Toronto film festival uncovers a doll of a Gosling fantasy

TORONTO (AFP) — The Toronto film festival hit a climax this week with the premieres of "Young People F**king" and "Lars and the Real Girl," starring Ryan Gosling falling in love with a plastic sex doll.

In the latter naughty comic melodrama, due in theatres in November, Gosling plays a lonely and delusional Lars Lindstrom who finds solace in the imaginary affections of a synthetic soul-mate named Bianca.

More astonishing, folks in his small town, who want to see him with a good wife and raising a family, accept her -- despite their trepidations that the couple met online.

And so, Bianca goes bowling, starts a modeling career and eats dinner with his family.

At a press conference, the 27-year-old former child actor, whose recent acclaimed films include "The Believer" (2001) and "Half Nelson" (2006), quipped while describing the cast and crew's reverence for Bianca during shooting: "Laugh all you want, but I challenge all of you to spend 20 minutes in Bianca's presence and not fall in love."

His own bond with the plastic heroine became so strong, he said, that he kept one of the two manequins in the movie, admittedly agitating his girlfriend Rachel McAdams.

The film by director Craig Gillespie also stars Emily Mortimer, Paul Schneider, Kelli Garner and Patricia Clarkson.

Meanwhile, young Canadian filmmakers Aaron Abrams and Martin Gero celebrated the release of their first film "Young People F**king" at a swingers' club, packed with bunnies and studs for a midnight party.

Audiences at the Toronto film festival cheered the romantic comedy about four couples and a threesome, which has much less graphic sex scenes than Ang Lee's "Lust, Caution."

About 30 minutes of explicit sex and some violence was removed from Lee's picture, which last week won the Golden Lion award at the Venice film festival and was screened this week in Toronto, ahead of its release in China.

In the United States, audiences will see the uncut version with an NC-17 rating.
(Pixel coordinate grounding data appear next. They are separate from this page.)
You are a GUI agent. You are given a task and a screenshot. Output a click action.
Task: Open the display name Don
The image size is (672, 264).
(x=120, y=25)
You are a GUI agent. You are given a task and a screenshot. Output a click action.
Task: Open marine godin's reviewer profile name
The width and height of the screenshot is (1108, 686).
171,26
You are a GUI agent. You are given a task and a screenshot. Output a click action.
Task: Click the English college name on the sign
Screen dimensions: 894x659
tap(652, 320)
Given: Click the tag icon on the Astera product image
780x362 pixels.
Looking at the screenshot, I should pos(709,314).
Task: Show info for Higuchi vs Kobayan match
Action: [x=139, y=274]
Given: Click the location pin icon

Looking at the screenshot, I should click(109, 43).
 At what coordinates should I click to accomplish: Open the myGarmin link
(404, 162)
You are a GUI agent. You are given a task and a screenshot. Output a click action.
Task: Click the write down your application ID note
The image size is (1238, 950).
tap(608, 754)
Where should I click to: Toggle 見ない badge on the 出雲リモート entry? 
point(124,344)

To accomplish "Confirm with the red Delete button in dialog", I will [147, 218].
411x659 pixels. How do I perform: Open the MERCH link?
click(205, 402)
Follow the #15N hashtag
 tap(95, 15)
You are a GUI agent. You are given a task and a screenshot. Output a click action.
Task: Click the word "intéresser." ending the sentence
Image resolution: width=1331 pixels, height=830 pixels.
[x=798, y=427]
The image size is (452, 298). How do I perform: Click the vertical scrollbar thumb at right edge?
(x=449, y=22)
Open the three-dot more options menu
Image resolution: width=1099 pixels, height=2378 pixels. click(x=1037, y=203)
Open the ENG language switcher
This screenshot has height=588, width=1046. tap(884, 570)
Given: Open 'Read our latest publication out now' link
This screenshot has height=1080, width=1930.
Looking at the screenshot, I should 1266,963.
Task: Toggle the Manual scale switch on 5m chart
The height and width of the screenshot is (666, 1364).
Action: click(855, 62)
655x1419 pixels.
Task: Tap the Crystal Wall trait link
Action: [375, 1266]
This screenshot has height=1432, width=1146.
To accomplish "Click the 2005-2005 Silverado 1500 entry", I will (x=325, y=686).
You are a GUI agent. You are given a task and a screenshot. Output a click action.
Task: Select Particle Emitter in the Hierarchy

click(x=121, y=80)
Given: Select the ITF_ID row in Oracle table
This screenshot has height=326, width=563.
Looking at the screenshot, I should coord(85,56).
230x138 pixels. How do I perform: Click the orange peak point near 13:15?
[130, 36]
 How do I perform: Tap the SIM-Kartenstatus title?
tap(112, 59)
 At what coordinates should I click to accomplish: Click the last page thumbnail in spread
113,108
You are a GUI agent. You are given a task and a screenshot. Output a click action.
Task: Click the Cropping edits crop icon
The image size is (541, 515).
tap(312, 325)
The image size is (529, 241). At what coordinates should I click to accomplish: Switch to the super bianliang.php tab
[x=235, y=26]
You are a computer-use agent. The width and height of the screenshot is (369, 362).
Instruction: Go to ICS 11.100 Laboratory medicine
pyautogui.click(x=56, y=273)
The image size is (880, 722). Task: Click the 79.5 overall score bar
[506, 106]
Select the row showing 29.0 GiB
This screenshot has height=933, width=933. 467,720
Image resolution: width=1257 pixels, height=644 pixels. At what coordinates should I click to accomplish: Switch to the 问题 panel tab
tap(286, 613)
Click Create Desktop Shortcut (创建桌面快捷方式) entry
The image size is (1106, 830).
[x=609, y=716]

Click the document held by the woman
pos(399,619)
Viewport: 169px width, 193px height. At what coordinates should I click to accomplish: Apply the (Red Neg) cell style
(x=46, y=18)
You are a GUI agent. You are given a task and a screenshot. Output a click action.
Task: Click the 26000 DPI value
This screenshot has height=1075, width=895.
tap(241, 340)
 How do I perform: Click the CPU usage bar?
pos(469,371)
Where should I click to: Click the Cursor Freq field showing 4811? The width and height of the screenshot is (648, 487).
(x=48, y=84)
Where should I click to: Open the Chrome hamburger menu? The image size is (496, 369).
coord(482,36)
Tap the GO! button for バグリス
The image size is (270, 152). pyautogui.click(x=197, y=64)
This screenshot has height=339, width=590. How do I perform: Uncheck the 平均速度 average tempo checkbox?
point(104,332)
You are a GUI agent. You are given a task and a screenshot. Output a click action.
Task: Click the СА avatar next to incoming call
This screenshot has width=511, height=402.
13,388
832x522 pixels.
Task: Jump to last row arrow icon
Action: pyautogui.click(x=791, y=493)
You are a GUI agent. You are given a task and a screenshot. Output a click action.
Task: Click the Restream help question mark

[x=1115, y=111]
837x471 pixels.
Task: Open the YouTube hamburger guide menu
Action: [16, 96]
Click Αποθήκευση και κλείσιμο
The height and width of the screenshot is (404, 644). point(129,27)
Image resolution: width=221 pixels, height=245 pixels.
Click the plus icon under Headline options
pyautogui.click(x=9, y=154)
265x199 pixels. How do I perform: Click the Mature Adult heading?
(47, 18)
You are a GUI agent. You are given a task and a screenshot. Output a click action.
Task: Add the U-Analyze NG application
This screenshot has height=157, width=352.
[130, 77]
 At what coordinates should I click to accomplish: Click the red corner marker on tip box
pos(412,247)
"Young People F**king" follows two longtime friends who have sex after separate bad relationships, a known player on a first date with a younger woman, a couple on a post-modern date after breaking up, a couple stuck in a domestic rut, and two roommates who hate each other, but are willing to put aside their disagreement to bed beautiful blonde Inez (Natalie Lisinska).

While the narrative strands do not cross, the various couples (and trio) are linked by their fear and ignorance of their own desires, and crippling insecurities.

"These days, there's like this whole commitment of relationships and safe sex and all that stuff," Aaron Abrams, who co-wrote the script with director Martin Gero, told the Toronto Star.

"People are trying to separate love and sex, and just be like, 'I want to just have fun! I'm going to take control of my own sexuality.' And that comes with itself its own problems, which I think our movie is trying to discuss."

Over 450 actors showed up for the casting call.

And the "tongue-in-cheek" title proved to be problematic during filming, commented Gero.

"Our locations manager came up to us and said, 'I can't go to peoples' house and knock on their door and say, 'Hey, I'm shooting a movie, it's called Young People F**king, we'd like to use your bedroom.' So we changed it to Young People for that," he said.

"I think f**king is like the granddaddy of swears. You still can't say it on television, either, although you can throw a 'sh*t' once an hour," Gero added.

The film also stars Abrams, Carly Pope, Callum Blue, Diora Baird, Sonya Bennett and Josh Cooke, Kristin Booth, Josh Dean, Ennis Esmer and Peter Oldring.